The readings for today’s Mass were: 

Reading 1

“Come, let us return to the LORD,
it is he who has rent, but he will heal us;
he has struck us, but he will bind our wounds.
He will revive us after two days;
on the third day he will raise us up,
to live in his presence.
Let us know, let us strive to know the LORD;
as certain as the dawn is his coming,
and his judgment shines forth like the light of day!
He will come to us like the rain,
like spring rain that waters the earth.”What can I do with you, Ephraim?
What can I do with you, Judah?
Your piety is like a morning cloud,
like the dew that early passes away.
For this reason I smote them through the prophets,
I slew them by the words of my mouth;
For it is love that I desire, not sacrifice,
and knowledge of God rather than burnt offerings.

Responsorial Psalm

R. (see Hosea 6:6) It is mercy I desire, and not sacrifice.
Have mercy on me, O God, in your goodness;
in the greatness of your compassion wipe out my offense.
Thoroughly wash me from my guilt
and of my sin cleanse me.
R. It is mercy I desire, and not sacrifice.
For you are not pleased with sacrifices;
should I offer a burnt offering, you would not accept it.
My sacrifice, O God, is a contrite spirit;
a heart contrite and humbled, O God, you will not spurn.
R. It is mercy I desire, and not sacrifice.
Be bountiful, O LORD, to Zion in your kindness
by rebuilding the walls of Jerusalem;
Then shall you be pleased with due sacrifices,
burnt offerings and holocausts.
R. It is mercy I desire, and not sacrifice.

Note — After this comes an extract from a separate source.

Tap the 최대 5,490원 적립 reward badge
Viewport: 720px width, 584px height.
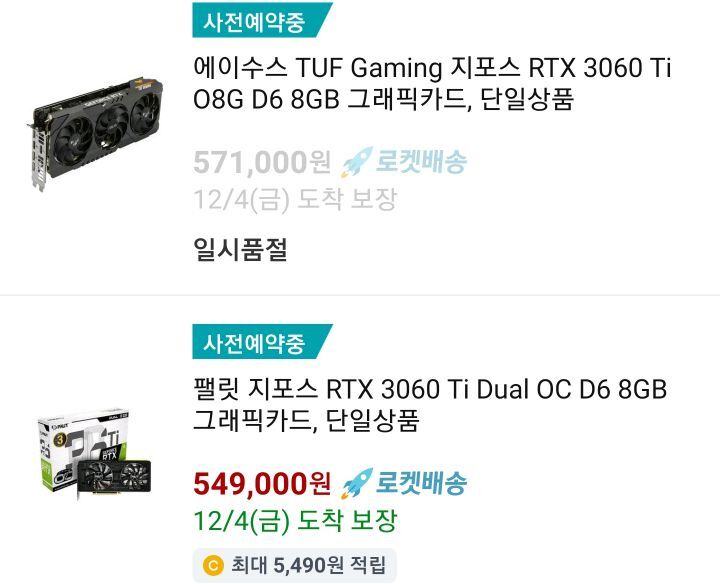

Verse Before the Gospel Ps 95:8

If today you hear his voice,
harden not your hearts.

Gospel

Jesus addressed this parable
to those who were convinced of their own righteousness
and despised everyone else.
“Two people went up to the temple area to pray;
one was a Pharisee and the other was a tax collector.
The Pharisee took up his position and spoke this prayer to himself,
‘O God, I thank you that I am not like the rest of humanity —
greedy, dishonest, adulterous — or even like this tax collector.
I fast twice a week,
and I pay tithes on my whole income.’
But the tax collector stood off at a distance
and would not even raise his eyes to heaven
but beat his breast and prayed,
‘O God, be merciful to me a sinner.’
I tell you, the latter went home justified, not the former;
for everyone who exalts himself will be humbled,
and the one who humbles himself will be exalted.”